EStG § 31 S. 1, § 32 Abs. 1, 6-7, § 39 Abs. 3 S. 1 Nr. 2 Buchst. b, § 39a Abs. 1, § 38b S. 1 Nr. 2, § 42b Abs. 3, § 63 Abs. 1 S. 1 Nr. 2; FGO § 100 Abs. 1 S. 4, § 119 Nr. 3; GG Art. 6 Abs. 1

 

Verfahrensgang

FG Hamburg (Urteil vom 03.05.2000; Aktenzeichen VI 135/99; EFG 2000, 942)

 

Nachgehend

BVerfG (Beschluss vom 12.01.2006; Aktenzeichen 2 BvR 1143/04)

 

Tatbestand

Die ledige Klägerin und Revisionsklägerin (Klägerin) bezieht Einkünfte aus nichtselbständiger Arbeit. Sie lebte im Streitjahr 1997 in einer gleichgeschlechtlichen Lebensgemeinschaft mit ihrer Partnerin, der Beigeladenen. Am 1. August 2001 haben beide vor der Standesbeamtin eine Lebenspartnerschaft begründet.

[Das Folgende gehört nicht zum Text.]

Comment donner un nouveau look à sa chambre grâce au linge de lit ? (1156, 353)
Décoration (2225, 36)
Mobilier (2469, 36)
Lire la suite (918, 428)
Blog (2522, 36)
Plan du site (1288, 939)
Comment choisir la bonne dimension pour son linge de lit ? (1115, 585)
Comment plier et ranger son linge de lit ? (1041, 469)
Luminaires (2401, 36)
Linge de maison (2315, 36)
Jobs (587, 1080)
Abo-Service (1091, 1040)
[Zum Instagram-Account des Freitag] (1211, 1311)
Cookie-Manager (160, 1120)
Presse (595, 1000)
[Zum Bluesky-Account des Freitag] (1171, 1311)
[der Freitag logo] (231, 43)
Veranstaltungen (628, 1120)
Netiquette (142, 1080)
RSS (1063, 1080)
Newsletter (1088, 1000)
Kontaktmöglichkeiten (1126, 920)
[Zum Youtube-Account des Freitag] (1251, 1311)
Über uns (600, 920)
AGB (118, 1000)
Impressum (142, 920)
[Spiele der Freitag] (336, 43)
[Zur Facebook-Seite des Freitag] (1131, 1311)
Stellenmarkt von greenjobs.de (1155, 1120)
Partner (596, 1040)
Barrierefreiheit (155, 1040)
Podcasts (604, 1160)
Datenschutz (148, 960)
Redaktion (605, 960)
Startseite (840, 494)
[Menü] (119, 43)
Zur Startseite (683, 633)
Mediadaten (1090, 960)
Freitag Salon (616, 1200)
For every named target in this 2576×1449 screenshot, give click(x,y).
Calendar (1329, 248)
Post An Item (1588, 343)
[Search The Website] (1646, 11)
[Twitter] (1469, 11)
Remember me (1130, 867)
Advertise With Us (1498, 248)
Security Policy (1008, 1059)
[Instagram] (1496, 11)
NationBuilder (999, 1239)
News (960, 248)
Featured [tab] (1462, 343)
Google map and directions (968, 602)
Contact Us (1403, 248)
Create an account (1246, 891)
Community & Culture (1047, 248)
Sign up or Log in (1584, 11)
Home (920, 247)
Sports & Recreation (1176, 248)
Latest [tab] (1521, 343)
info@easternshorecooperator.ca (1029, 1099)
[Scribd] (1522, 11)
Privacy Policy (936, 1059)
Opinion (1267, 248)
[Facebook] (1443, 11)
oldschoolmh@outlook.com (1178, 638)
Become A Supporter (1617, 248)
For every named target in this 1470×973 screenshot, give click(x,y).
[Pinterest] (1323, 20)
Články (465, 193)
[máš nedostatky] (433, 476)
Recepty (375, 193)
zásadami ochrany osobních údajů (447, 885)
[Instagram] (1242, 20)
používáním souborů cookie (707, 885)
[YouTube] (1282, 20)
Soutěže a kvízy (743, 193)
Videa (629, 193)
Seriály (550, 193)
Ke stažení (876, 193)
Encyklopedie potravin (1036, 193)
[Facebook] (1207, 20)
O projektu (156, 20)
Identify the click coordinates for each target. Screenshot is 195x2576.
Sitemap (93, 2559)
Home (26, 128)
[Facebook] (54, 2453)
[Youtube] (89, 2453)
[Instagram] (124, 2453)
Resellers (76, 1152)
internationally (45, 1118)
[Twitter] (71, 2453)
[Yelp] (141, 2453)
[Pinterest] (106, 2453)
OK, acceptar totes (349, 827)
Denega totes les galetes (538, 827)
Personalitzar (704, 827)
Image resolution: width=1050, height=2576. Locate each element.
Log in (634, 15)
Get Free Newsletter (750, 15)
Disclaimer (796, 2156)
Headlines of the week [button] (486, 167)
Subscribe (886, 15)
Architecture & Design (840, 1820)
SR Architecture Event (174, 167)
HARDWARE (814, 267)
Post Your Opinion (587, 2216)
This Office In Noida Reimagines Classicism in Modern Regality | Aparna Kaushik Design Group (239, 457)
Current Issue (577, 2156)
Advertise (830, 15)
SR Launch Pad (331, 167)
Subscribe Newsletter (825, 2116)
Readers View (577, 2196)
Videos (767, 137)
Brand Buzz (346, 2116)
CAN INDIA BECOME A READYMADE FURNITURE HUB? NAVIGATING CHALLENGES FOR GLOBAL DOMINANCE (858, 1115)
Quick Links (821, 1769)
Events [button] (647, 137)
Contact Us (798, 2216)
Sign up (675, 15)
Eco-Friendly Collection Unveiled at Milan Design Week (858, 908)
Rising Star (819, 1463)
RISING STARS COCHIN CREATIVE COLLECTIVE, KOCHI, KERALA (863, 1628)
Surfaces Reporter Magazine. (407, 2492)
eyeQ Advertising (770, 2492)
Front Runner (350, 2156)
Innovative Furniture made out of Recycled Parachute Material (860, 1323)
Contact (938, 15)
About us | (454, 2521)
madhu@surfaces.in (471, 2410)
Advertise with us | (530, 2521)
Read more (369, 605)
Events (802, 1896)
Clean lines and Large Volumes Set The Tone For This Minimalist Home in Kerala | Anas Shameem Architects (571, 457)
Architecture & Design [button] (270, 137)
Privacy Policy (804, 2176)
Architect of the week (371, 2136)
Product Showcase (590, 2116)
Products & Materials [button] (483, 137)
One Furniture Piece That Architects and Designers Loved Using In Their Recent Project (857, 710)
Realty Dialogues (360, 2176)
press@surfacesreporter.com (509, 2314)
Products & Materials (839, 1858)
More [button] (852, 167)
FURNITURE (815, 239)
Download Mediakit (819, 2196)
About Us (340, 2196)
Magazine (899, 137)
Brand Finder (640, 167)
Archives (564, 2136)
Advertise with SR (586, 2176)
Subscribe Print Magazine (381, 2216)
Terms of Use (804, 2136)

Gemäß einem gemeinsamen Plan bekam die Beigeladene im Jahr 1996 eine durch Fremdinsemination gezeugte Tochter. Der sog. biologische Vater der Tochter ist nicht festgestellt worden. Im Streitjahr befand sich die Beigeladene im Erziehungsurlaub und bezog Kinder- und Erziehungsgeld. Im Übrigen kam die Klägerin für den Unterhalt auf.

Die Klägerin und die Beigeladene beantragten in einem gemeinsamen Schreiben vom 23. Juni 1997 die Änderung der beigefügten Lohnsteuerkarten für das Streitjahr 1997 dergestalt, dass die Tochter der Beigeladenen nicht mehr auf der Lohnsteuerkarte der Beigeladenen, sondern auf derjenigen der Klägerin berücksichtigt werde. Der Beklagte und Revisionsbeklagte (das Finanzamt ―FA―) lehnte dies mangels Rechtsgrundlage ab.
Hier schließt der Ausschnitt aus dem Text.